Preprocessing Techniques for Generating Embedding Vectors from Legal Texts with text-embedding-3-large

I’m currently working on a project related to court decisions, and I’m planning to use text-embedding-3-large model for embedding. These decisions often contain complex texts, and obtaining accurate results is crucial.

While most of my data consists of regular texts, there are also texts containing experimental processes and results (numbers). Is there any guidance or suggestions on preprocessing the text chunks to be used when generating embedding vectors?

I’m particularly interested in the following preprocessing techniques:

  1. Should I remove text chunks containing numerical values before feeding them into the embedding model?
  2. Should I delete line breaks indicating different paragraphs, or should I keep them intact?
  3. Does converting all characters to lowercase improve the quality of embedding vectors?

If you have any insights or resources on how these preprocessing techniques might affect the quality of text-embedding-3-large embeddings, sharing this information would greatly benefit my project and others working in similar domains. Given the importance of the potential outcomes, I kindly request your recommendations.

Note: Database has 3.2 million decisions and i have to convert vector all.
Current database is MongoDB but, i’m converting to vector and saving to Milvus database.

1 Like

I vectorized approximately 20,000 Court of Cassation decisions related to assault (dim: 3072). However, when I vectorize questions that could be directed to the search engine using the same model and compare them with these 20,000 Court of Cassation decisions, I get moderately consistent results. Sometimes, even though I directly write and translate the words mentioned in the decisions, it still does not provide consistent results. If you have any suggestions for a solution, I would appreciate it if you could point out whether it is related to Milvus or the methods I am using.

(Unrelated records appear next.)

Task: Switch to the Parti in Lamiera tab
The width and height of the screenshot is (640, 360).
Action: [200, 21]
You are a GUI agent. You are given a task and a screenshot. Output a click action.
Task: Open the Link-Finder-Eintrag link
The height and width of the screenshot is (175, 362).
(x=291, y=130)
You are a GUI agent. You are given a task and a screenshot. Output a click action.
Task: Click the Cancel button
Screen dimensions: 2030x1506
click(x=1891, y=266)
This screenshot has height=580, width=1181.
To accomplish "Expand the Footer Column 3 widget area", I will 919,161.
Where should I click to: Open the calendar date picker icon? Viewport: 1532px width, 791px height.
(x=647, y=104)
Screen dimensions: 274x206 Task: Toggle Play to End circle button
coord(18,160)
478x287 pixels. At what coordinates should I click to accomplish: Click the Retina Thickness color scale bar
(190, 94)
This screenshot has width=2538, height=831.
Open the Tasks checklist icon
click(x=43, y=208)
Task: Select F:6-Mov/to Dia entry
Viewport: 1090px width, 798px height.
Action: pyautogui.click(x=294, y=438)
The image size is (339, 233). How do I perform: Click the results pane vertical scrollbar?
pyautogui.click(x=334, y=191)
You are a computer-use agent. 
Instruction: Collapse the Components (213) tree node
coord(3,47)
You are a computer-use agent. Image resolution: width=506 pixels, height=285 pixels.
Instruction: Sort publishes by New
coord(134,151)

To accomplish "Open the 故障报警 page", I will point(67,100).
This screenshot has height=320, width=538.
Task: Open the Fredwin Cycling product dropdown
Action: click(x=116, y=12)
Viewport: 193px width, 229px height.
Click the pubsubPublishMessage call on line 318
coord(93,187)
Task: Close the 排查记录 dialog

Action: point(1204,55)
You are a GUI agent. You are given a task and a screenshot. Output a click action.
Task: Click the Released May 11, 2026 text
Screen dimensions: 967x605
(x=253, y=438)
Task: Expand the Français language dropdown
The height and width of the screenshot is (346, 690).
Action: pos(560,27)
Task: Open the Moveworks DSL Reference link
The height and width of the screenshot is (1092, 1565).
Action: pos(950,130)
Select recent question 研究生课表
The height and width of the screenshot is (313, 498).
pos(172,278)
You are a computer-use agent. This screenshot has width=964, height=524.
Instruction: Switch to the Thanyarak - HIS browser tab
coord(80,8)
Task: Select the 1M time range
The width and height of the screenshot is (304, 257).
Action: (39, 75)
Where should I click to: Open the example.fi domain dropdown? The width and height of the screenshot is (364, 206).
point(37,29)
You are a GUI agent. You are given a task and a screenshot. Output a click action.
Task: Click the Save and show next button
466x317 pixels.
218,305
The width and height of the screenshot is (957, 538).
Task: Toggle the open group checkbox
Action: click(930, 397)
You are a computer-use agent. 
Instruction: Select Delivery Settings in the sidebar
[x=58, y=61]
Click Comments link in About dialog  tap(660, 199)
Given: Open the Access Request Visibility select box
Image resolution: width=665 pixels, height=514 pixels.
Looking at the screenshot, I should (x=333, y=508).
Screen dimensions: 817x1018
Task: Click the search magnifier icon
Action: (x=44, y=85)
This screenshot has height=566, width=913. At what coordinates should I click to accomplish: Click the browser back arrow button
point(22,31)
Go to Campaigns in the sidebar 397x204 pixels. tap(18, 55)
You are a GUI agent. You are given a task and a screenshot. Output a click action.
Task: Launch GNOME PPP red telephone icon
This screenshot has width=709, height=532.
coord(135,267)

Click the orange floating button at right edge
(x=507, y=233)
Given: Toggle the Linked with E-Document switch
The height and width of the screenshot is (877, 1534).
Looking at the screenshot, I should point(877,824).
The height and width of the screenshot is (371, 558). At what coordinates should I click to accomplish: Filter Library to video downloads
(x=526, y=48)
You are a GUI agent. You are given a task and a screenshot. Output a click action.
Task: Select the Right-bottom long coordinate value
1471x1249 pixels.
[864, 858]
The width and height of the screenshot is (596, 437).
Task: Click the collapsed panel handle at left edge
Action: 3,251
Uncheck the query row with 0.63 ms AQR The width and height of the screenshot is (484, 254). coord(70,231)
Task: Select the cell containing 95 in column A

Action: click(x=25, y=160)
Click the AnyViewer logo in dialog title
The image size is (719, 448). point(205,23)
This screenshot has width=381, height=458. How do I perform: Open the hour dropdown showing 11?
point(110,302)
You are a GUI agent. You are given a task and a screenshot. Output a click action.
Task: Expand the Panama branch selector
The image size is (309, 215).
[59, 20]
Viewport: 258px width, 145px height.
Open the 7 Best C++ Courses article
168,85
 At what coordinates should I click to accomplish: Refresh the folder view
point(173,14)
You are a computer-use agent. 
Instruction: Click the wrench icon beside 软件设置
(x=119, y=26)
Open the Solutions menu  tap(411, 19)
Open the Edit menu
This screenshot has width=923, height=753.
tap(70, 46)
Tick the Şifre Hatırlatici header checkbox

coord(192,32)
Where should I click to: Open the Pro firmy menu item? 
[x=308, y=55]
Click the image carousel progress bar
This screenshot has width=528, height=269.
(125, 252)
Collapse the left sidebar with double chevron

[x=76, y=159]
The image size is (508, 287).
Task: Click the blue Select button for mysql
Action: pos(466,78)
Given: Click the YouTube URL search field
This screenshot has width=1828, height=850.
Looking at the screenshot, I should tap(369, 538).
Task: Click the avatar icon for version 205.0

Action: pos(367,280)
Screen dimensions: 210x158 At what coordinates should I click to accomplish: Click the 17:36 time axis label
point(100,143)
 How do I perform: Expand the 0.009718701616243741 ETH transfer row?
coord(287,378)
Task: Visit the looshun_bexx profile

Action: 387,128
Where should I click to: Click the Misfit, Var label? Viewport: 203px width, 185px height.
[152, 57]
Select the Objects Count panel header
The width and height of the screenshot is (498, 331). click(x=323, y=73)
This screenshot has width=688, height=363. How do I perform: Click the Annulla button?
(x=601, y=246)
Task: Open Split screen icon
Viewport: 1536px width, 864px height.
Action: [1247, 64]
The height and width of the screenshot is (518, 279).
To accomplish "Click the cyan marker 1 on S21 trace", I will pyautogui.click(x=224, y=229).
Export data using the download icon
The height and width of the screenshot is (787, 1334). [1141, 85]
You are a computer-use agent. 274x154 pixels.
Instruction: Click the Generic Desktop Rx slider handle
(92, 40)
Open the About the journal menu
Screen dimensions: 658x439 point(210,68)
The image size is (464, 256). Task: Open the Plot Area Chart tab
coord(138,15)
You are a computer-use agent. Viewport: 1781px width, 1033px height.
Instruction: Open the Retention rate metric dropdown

Okay. You need more, and I mean WAY MORE than just a run-of-the-mill vector embed for a task like that. You need absolute accuracy. And with that size?

Eesh

Ur looking into a task way more advanced.
Think… uhm
Chunk embed dspy AND pyG using umap for graph optimization. You can’t afford beta-sheets completely outside the Llm manifold’s “reach”. And legal has plenty outliers.
Then there’s the whole way back.

Didn’t get it?
That’s what I mean

Legally, there are no restrictions, at least not for the institution I work for. Additionally, personal data in the documents is sanitized. I don’t intend to delve into too much detail and set up an artificial neural network system running on my own server. Instead, I’m trying to leverage the API capabilities I have using ChatGPT APIs and server resources. My server is not overly comprehensive; it’s just an ordinary, dedicated server.

Ur talking about RAG, aren’t you?
I am too.
Just saying you would like to have a high accuracy retrieving results.